I would like to share these activities so that any new teachers might put them straight into use. If you are an experienced teacher, you may not find any new activities here, but you might get some inspiration for your next class.

Activities for you

It was hard to focus on just three activities here. However, I realised that often the most useful activities share the following features:

  • an adaptable language focus
  • they don’t require extensive knowledge of technology
  • they can be used with nearly any level

So here are the activities that have those features and which I feel new teachers have got the most mileage from.

1. A Class Survey

The class survey is a classic EFL activity, chiefly because it is easy to produce and helps students to practise all four skills.
Essentially, the students complete a survey of a set number of students in the class, which helps them to practise a specific language structure in a controlled group speaking and writing activity.

Preparation

Here’s an example of a very simple survey which was designed for lower level younger students.
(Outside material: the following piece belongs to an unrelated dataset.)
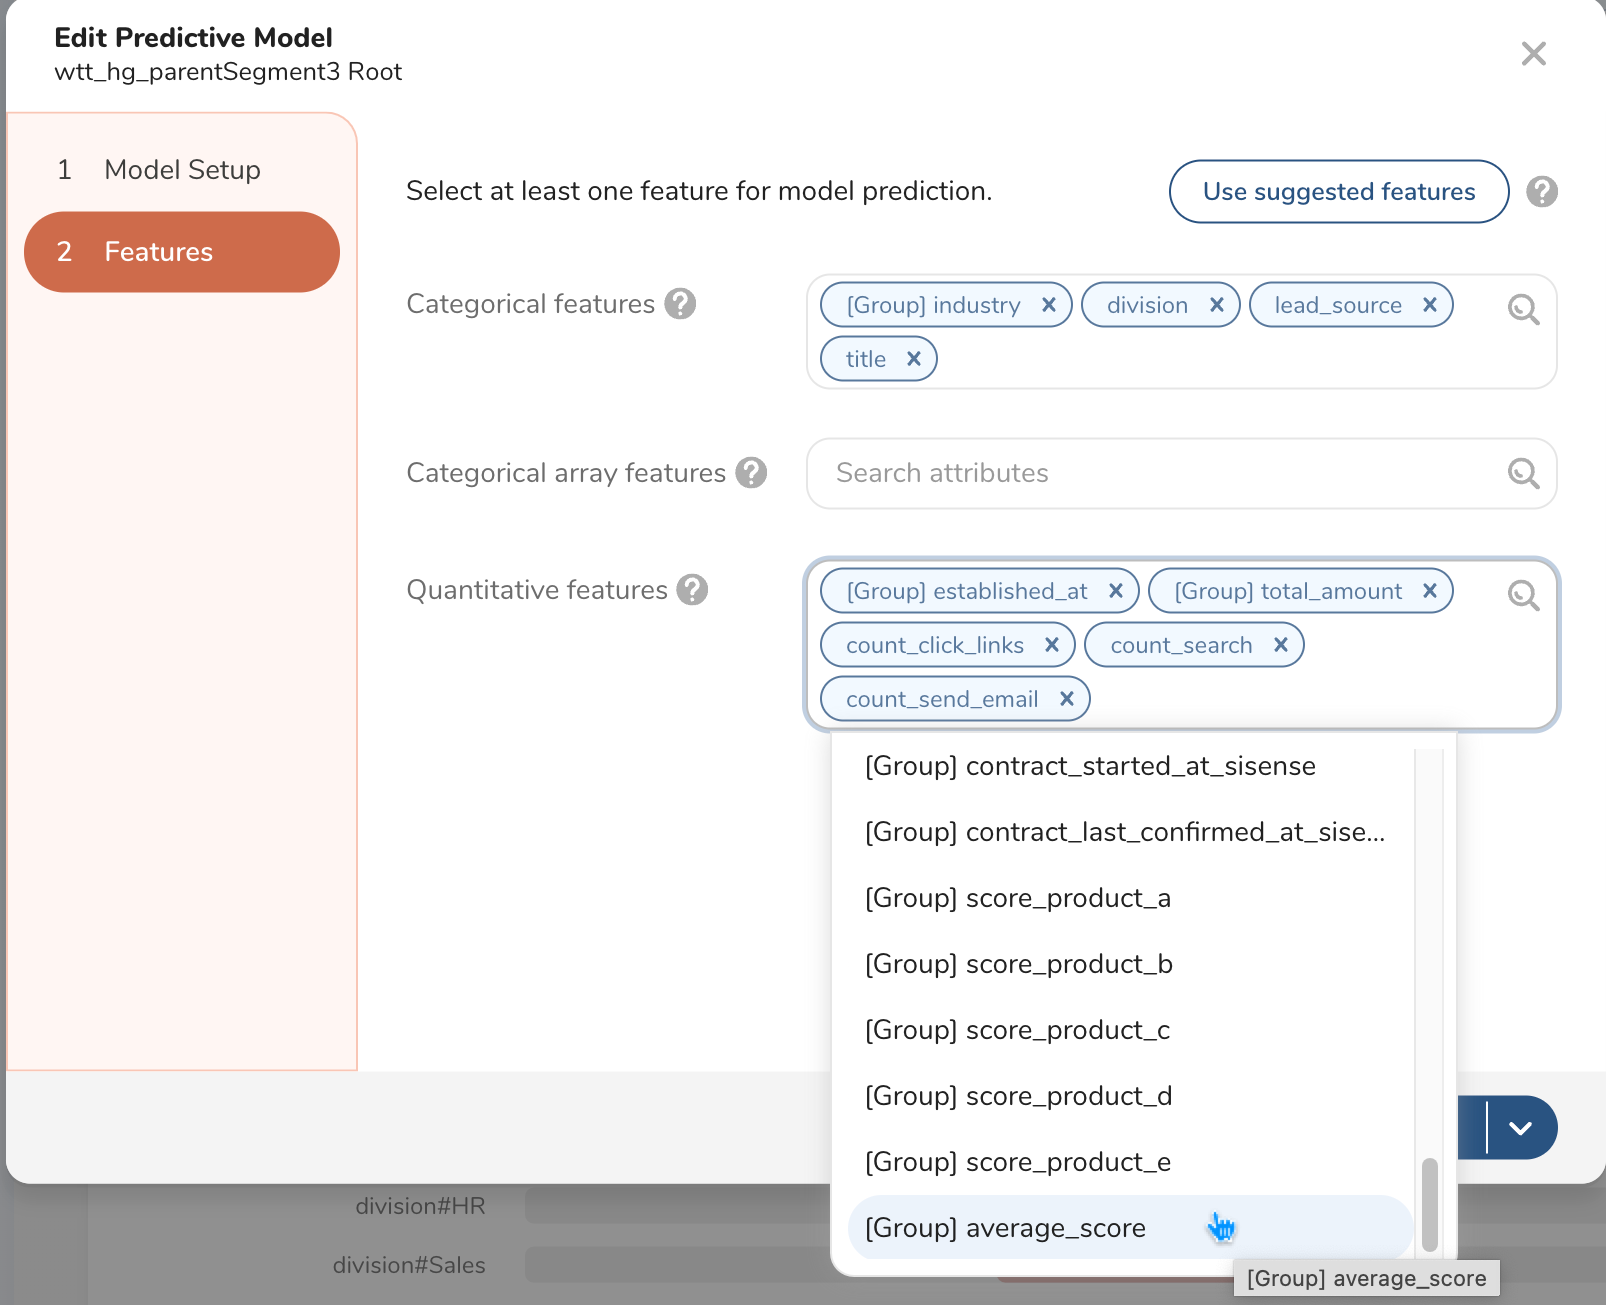This screenshot has width=1606, height=1305.
Task: Show help for Categorical array features
Action: tap(751, 472)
It includes some pre-made questions as models to prompt students to generate their own questions. It also includes space for students to write the names of the people they speak to.

Instructions

Distribute a copy of the survey to each student and demonstrate your example questions.
Then, elicit some examples of questions that students could create for their survey and get them to finish writing their questions on their survey.

Next, students stand up and speak to enough different people to complete their survey. The students mingle around the class and write the name of the person they spoke to and their answers on the survey.

Here’s that example survey again, this time it has been started, with some of the information included.

Potential uses

This group activity works well for a huge variety of language focuses. All you need to do is generate questions to fit your language aim, for example changing the focus from do questions to going to or future perfect or conditionals.

2. Strip Race

A strip race involves adapting a controlled practice exercise, just like you see in many coursebooks, into a competitive and “active” activity.

Preparation

Take your coursebook and either photocopy multiple copies of an exercise with multiple questions –  or write your own questions. I would aim for a maximum of ten questions. Next, cut the questions into strips, while still keeping the paper together as one, with the end result being that the paper somewhat resembles a hula skirt.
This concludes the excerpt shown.